Ia menekankan bahwa reklamasi tidak bisa dilakukan jika wilayah tambang masih berstatus aktif.
“Kalau reklamasi belum waktunya ya tidak bisa kami lakukan. Secara SOP sudah kami laksanakan. Dampak pasti ada, namanya juga pekerjaan tambang,” ujarnya.
Terkait kerusakan rumah, Harpoyo menyebut beberapa telah mendapat ganti rugi dan sisanya masih dalam proses kesepakatan.
“Kalau belum diganti, berarti masih dalam pembicaraan. Kami tetap terbuka menyelesaikan secara kekeluargaan,” tambahnya.
Dinas Energi dan Sumber Daya Mineral (ESDM) Kaltim melalui Welly Adi Pratama, Subkoordinator Produksi, Penjualan dan PPM Minerba, menyatakan kesiapan turun ke lapangan bersama tim Komisi III. Ia mengakui bahwa izin Perjanjian Karya Pengusahaan Pertambangan Batubara (PKP2B) berada di bawah kewenangan pemerintah pusat, namun pihaknya tetap bertanggung jawab secara moral.
“Kami memang terbatas dalam kewenangan, tapi tidak mungkin hanya diam. Kami akan koordinasi dan verifikasi status lahan serta dampaknya.

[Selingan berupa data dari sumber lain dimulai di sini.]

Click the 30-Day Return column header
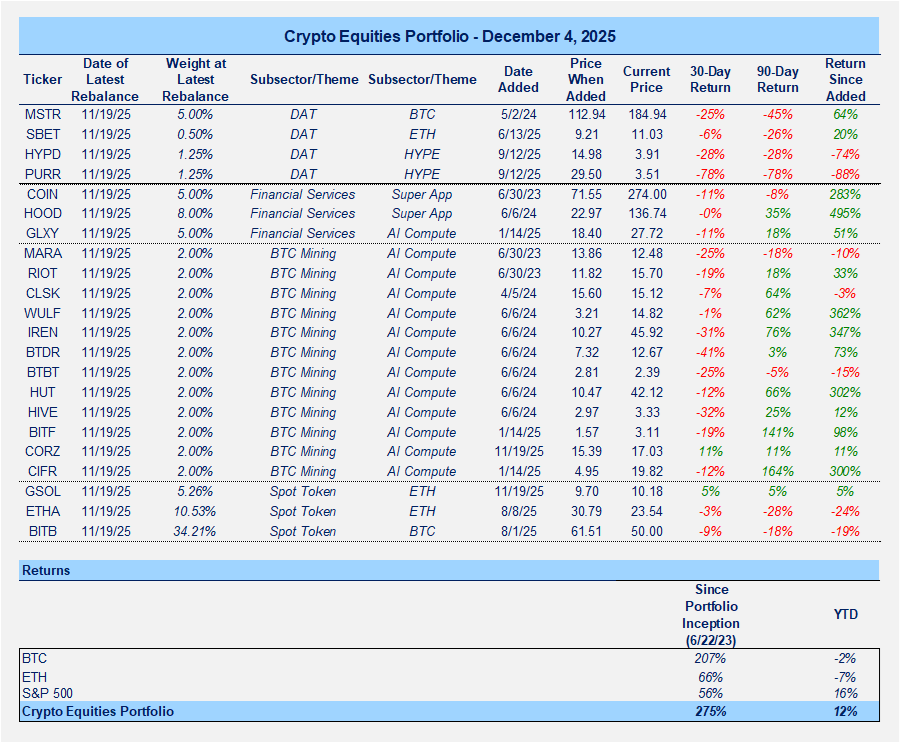Viewport: 900px width, 743px height. [710, 79]
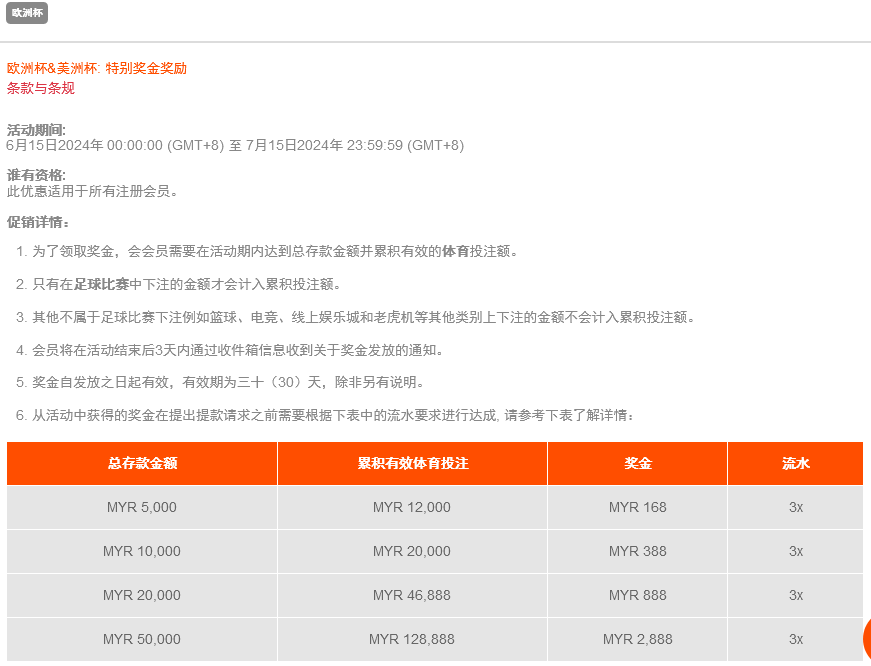871x666 pixels.
Task: Click the MYR 12,000 betting amount cell
Action: pyautogui.click(x=412, y=507)
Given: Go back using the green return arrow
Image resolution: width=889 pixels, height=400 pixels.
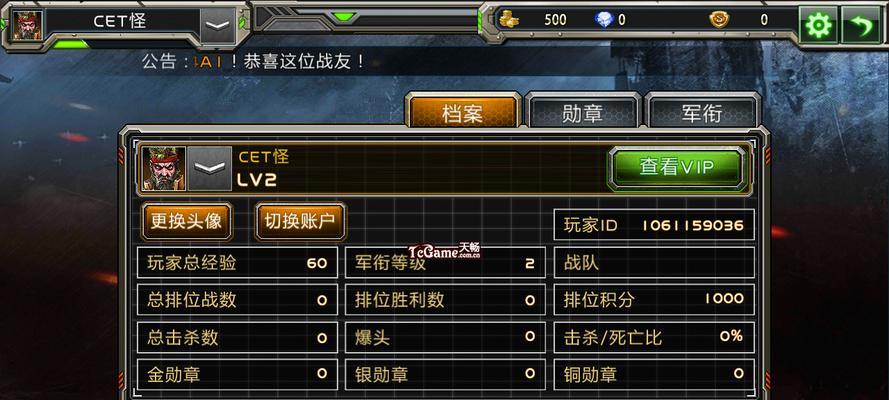Looking at the screenshot, I should (x=860, y=25).
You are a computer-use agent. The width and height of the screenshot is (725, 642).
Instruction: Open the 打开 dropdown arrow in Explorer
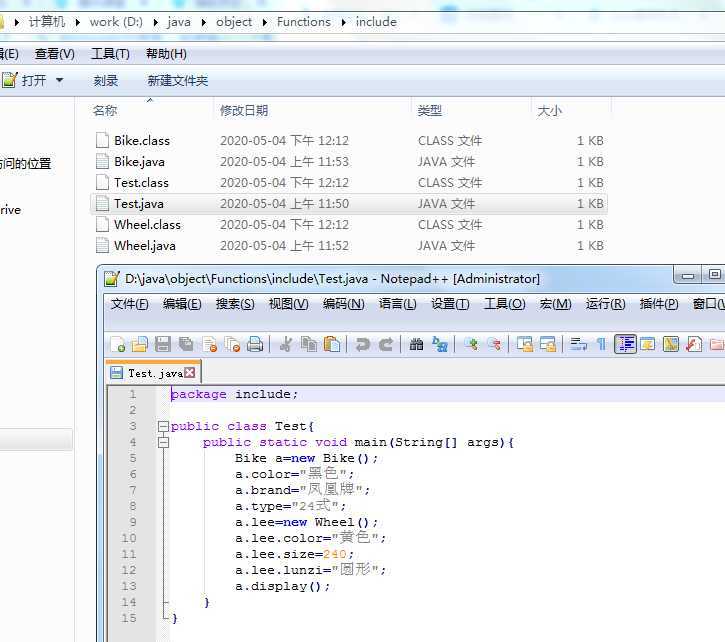pos(59,81)
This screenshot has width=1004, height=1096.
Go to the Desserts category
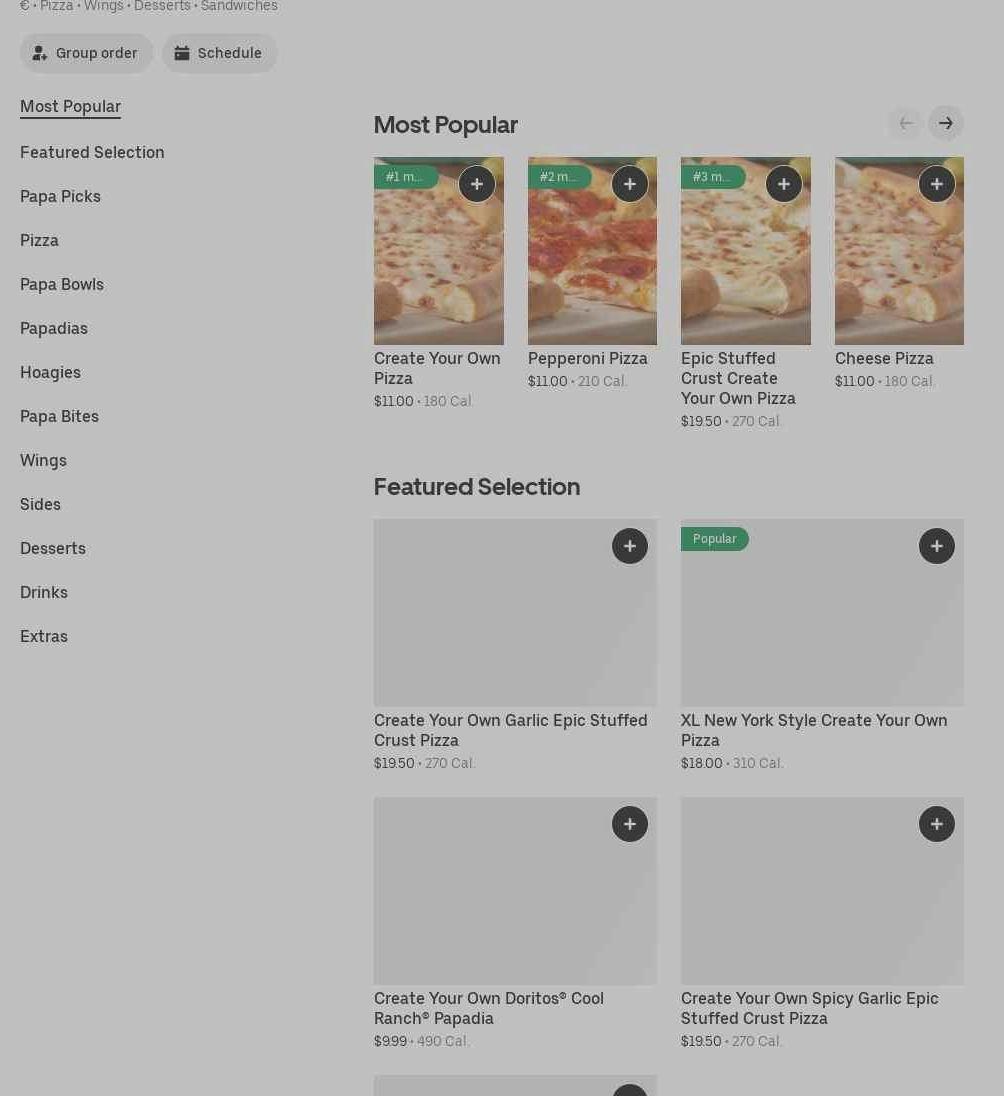pos(53,548)
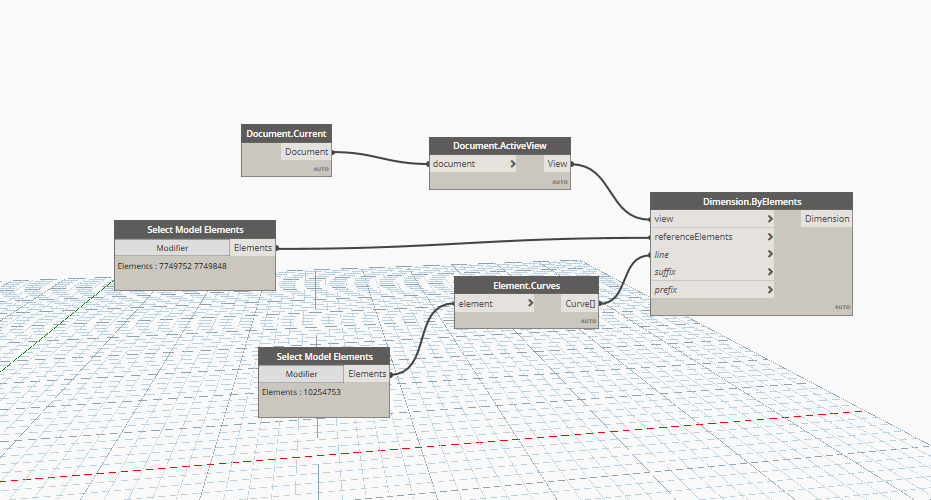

Soal reklamasi dan ganti rugi harus dituntaskan,” katanya.
Welly juga mengaku belum menerima titik koordinat pengaduan masyarakat secara resmi, namun menyatakan akan segera berkoordinasi dengan semua pihak untuk mempercepat penanganan.
“Harus diklarifikasi juga status lahannya, apakah benar berada di APL atau kawasan lainnya,” tambahnya.
Komisi III DPRD Kaltim menegaskan bahwa hasil tinjauan lapangan akan menjadi bahan laporan resmi ke Kementerian ESDM dan Komisi VII DPR RI. Reza berharap kehadiran langsung semua pihak di lapangan bisa menjadi solusi konkret bagi warga yang terdampak.
“Kami hanya bisa memfasilitasi, karena keputusan utama ada di pusat. Tapi kami tidak bisa tinggal diam jika masyarakat dirugikan,” tandas Reza.